THE INPUT start
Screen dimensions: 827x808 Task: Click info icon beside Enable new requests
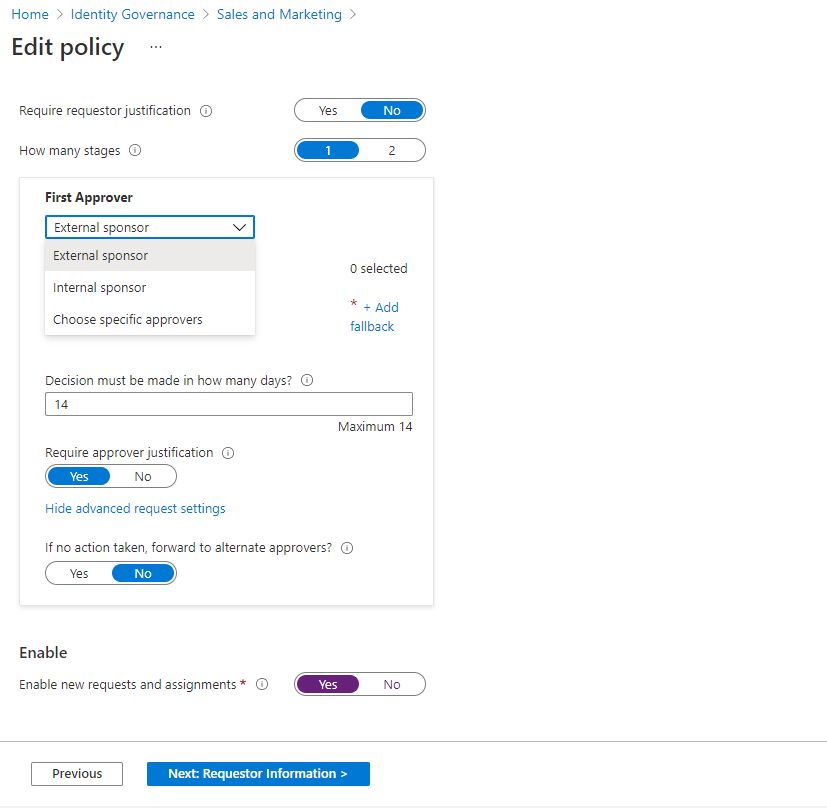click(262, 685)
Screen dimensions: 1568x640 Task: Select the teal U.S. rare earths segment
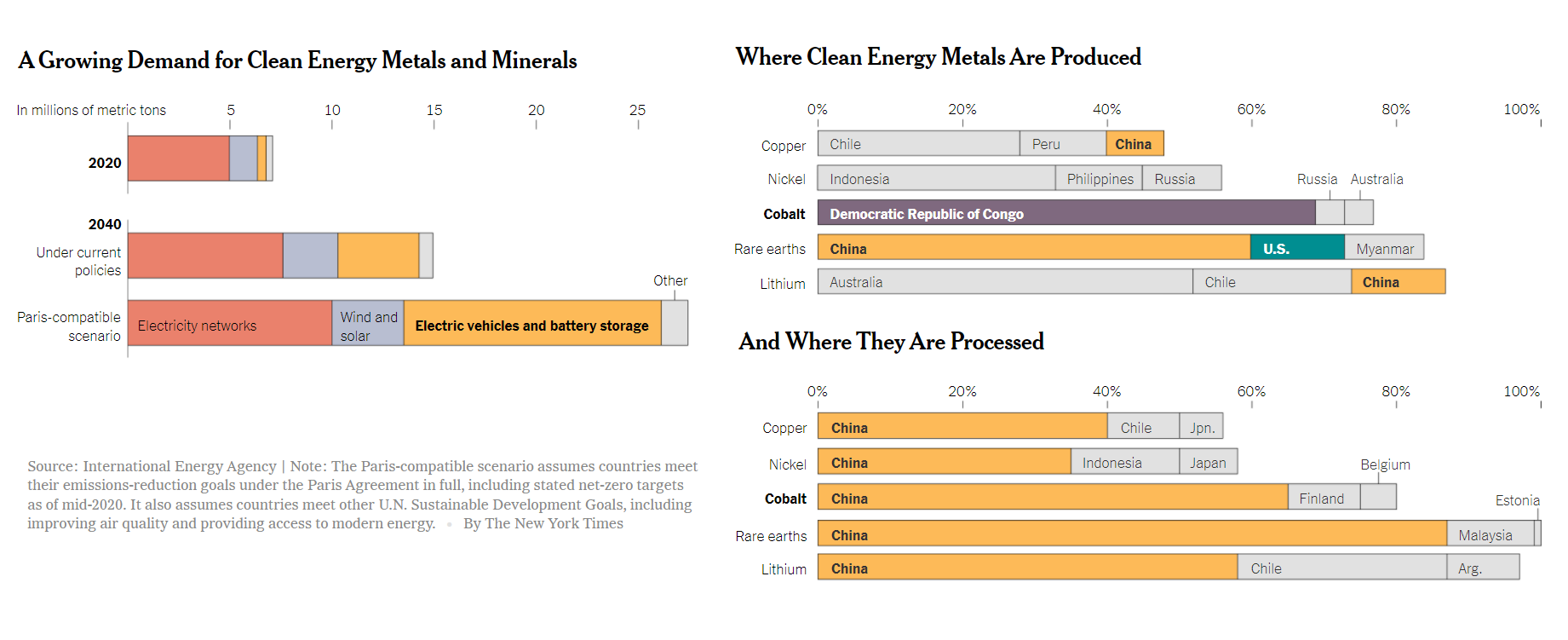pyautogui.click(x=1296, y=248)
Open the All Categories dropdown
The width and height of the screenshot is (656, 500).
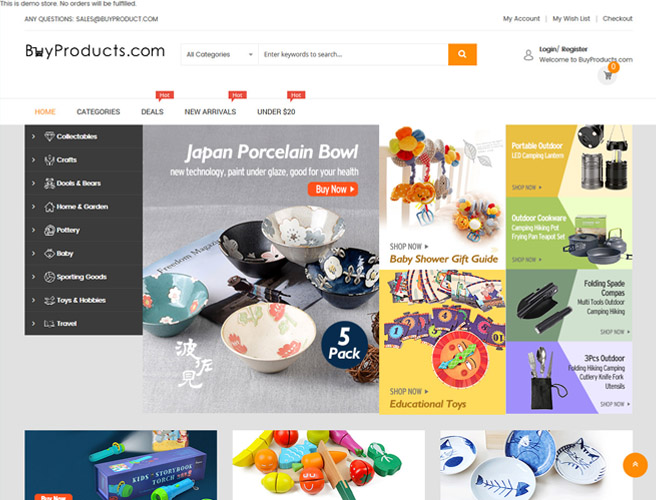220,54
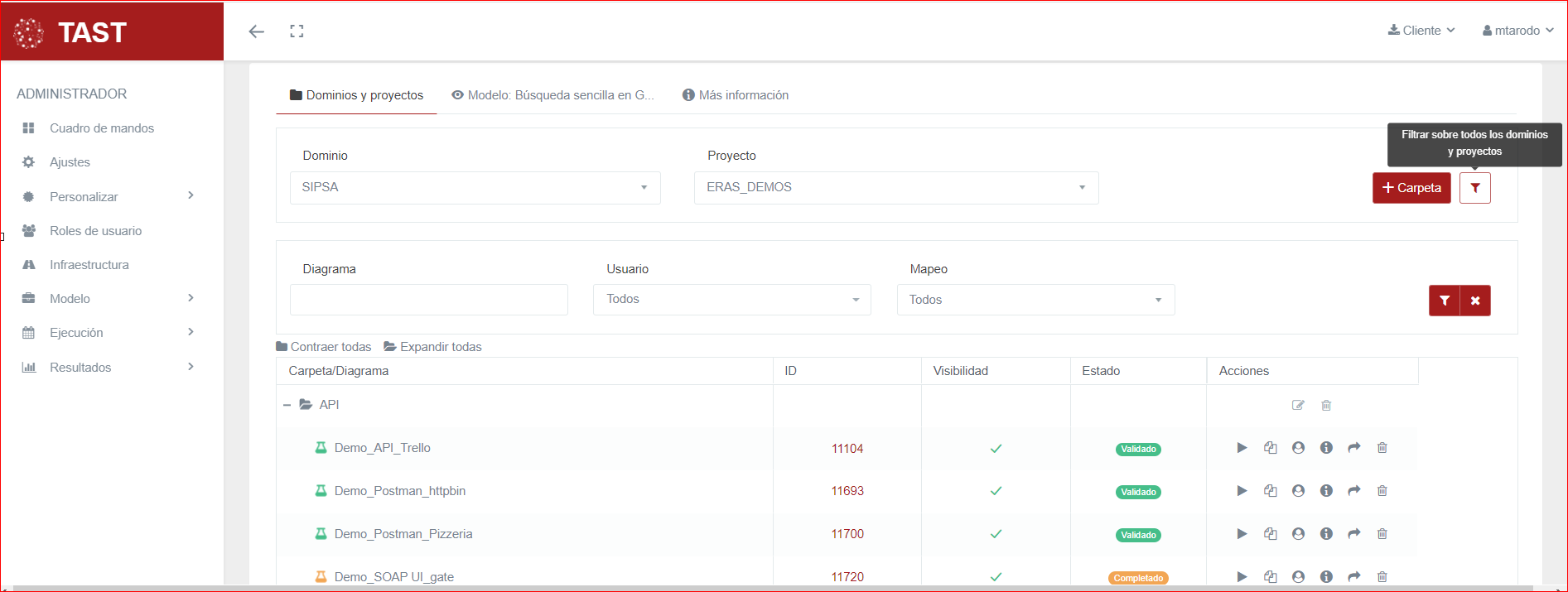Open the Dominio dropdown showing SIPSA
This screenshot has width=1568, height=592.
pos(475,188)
THE INPUT end
• _YOUR GOAL_
Present the rows above as a numbered list, omitting blank lines and leaving out the pictures.

• _EXERCISE ANSWER_
1. Screen dimensions: 827x808 Task: Click info icon beside Enable new requests
2. click(262, 685)
3. Screen dimensions: 1568x640 Task: Select the teal U.S. rare earths segment
4. pyautogui.click(x=1296, y=248)
5. Open the All Categories dropdown
6. The width and height of the screenshot is (656, 500).
7. 220,54
8. Open the Dominio dropdown showing SIPSA
9. This screenshot has width=1568, height=592.
10. pos(475,188)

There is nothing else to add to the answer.